Spin-Orbit Protection of Induced Superconductivity in Majorana Nanowires

TL;DR

This study investigates how spin-orbit interaction influences the induced superconducting gap in Majorana nanowires, revealing the impact of device geometry and electrostatic gates on the spin-orbit field orientation.

Contribution

It provides a detailed analysis of spin-orbit interaction strength and direction in nanowires, using realistic simulations to enhance understanding of Majorana zero modes.

Findings

Spin-orbit interaction strength is 0.15-0.35 eV·Å.

The spin-orbit field direction is strongly affected by device geometry.

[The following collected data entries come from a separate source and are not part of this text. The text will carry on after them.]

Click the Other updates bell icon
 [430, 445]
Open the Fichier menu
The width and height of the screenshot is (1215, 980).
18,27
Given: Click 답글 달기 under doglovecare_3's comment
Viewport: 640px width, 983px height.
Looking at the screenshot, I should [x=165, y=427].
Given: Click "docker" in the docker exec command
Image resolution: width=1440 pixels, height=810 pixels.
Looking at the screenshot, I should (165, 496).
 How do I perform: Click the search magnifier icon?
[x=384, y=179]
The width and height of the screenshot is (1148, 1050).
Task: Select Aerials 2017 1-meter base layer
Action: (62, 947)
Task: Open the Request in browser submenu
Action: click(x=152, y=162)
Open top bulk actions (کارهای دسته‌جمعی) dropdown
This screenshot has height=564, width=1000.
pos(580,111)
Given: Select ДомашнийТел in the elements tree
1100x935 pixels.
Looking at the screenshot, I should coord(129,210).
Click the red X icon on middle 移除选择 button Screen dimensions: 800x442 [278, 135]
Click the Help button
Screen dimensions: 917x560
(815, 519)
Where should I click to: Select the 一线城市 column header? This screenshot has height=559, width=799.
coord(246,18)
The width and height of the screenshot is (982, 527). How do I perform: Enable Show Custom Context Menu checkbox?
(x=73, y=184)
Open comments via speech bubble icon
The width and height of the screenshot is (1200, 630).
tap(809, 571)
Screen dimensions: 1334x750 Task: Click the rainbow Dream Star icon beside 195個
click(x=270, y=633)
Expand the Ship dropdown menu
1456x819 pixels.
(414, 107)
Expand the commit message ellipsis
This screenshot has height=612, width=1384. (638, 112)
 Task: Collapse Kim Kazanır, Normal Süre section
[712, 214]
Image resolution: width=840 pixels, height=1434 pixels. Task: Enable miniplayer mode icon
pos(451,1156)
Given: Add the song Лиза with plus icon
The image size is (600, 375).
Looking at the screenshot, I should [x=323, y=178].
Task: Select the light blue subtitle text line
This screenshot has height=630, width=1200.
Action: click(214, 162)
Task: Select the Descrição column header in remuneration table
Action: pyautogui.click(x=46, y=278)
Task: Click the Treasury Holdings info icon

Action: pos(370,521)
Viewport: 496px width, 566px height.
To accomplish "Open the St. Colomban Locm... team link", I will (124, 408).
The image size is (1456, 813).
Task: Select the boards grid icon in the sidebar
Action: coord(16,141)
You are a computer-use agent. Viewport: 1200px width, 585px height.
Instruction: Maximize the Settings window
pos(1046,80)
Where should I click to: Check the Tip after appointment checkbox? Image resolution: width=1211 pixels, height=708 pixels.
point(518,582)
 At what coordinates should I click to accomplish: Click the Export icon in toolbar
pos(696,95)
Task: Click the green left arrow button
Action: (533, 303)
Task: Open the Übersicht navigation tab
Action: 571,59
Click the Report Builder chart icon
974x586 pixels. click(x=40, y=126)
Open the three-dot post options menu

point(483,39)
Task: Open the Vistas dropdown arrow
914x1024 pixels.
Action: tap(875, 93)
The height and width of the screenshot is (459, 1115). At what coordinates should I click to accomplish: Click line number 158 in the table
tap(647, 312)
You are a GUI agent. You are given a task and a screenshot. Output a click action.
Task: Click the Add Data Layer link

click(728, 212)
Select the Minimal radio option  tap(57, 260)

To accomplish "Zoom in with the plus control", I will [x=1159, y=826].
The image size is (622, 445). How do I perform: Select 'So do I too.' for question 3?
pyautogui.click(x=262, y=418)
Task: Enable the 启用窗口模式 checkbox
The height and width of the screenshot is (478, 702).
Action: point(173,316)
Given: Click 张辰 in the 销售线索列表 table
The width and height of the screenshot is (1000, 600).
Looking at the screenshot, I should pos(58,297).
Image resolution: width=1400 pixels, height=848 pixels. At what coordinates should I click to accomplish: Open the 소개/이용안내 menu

The approach identifies the spin-orbit field orientation in nanowires.

Abstract

Spin-orbit interaction (SOI) plays a key role in creating Majorana zero modes in semiconductor nanowires proximity coupled to a superconductor. We track the evolution of the induced superconducting gap in InSb nanowires coupled to a NbTiN superconductor in a large range of magnetic field strengths and orientations. Based on realistic simulations of our devices, we reveal SOI with a strength of 0.15-0.35 eV$\require{mediawiki-texvc}\AA$. Our approach identifies the direction of the spin-orbit field, which is strongly affected by the superconductor geometry and electrostatic gates.